◆ **Selected passage**:
%%

Three vulnerable people- the key to the pro-life message
In view of the vast consequences of the currently prevalent philosophy that some people are 'better off dead’ and the huge number of lives already affected, as well as the even greater number potentially affected, it’s easy, sometimes, to lose sight of the real simplicity of the pro-life message in the realization of the enormity of its implications. For this reason, I would like to introduce you to three people during the course of my talk, who represent the weakest and most vulnerable of human beings, and who together provide the key to the real meaning of the pro-life message; three people whom I would like you to keep in mind as I speak.
The first is Tony Bland, the young man injured in the Hillsborough Football Stadium disaster; he was crushed in the panic to escape the stadium and his brain was damaged by lack of oxygen to the extent that he was regarded as being in the inappropriately named ‘ Persistent Vegetative State’ or PVS.
The second is a little girl born in Stoke on Trent with a condition called anencephaly, which means that most of the higher brain is missing. The brain stem ( which controls the so-called ‘automatic’ functions like breathing and heart beat) is intact but the ‘higher brain’ which controls conscious thought is absent. Babies with anencephaly typically have a very short post-natal life of less than a week. This little girl lived for only one day.

%%

(Saved data entries)
%%

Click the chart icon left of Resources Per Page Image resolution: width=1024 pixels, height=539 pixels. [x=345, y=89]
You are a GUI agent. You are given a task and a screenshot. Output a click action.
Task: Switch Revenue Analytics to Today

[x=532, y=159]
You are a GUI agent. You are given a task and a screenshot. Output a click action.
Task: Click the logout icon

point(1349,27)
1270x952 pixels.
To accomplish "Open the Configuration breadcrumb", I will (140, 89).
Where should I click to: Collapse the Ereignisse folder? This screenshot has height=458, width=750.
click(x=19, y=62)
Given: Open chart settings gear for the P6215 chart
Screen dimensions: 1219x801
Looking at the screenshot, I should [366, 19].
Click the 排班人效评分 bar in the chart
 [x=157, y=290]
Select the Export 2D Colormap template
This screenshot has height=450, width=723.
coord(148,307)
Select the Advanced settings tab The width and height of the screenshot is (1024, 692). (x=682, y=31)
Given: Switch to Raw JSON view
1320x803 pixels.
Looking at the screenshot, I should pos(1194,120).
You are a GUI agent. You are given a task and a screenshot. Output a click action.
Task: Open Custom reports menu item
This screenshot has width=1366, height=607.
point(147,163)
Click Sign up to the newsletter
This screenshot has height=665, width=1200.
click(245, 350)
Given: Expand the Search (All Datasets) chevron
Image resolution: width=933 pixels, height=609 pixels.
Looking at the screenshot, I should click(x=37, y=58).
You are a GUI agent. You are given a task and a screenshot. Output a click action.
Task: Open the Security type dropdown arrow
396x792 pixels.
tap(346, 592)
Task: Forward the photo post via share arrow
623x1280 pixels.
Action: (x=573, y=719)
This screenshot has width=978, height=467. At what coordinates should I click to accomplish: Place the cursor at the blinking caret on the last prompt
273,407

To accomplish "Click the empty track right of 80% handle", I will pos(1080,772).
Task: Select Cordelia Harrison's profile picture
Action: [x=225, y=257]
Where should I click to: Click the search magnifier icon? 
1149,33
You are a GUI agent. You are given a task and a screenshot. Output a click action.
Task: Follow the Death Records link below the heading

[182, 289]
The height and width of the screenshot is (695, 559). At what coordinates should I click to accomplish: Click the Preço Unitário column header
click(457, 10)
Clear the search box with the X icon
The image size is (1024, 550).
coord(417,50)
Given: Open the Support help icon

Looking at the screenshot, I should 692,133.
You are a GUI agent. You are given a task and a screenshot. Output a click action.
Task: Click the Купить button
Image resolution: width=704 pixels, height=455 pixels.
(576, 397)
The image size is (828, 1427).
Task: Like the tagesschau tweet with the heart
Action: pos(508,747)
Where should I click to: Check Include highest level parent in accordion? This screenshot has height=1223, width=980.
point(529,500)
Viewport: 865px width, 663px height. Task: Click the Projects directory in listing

%%

◆ **Actions to take**:
**1)** In the passage on three vulnerable people above the rows, copy everything from "The first is" down to "State’ or PVS.".
**2)** Render this sentence from the passage on three vulnerable people in Spanish: "Babies with anencephaly typically have a very short post-natal life of less than a week."
**3)** According to the passage on three vulnerable people, in which disaster was Tony Bland injured?

◆ **Written responses**:
**1)**
The first is Tony Bland, the young man injured in the Hillsborough Football Stadium disaster; he was crushed in the panic to escape the stadium and his brain was damaged by lack of oxygen to the extent that he was regarded as being in the inappropriately named ‘ Persistent Vegetative State’ or PVS.

**2)** Los bebés con anencefalia suelen tener una vida posnatal muy corta, de menos de una semana.

**3)** The Hillsborough Football Stadium disaster.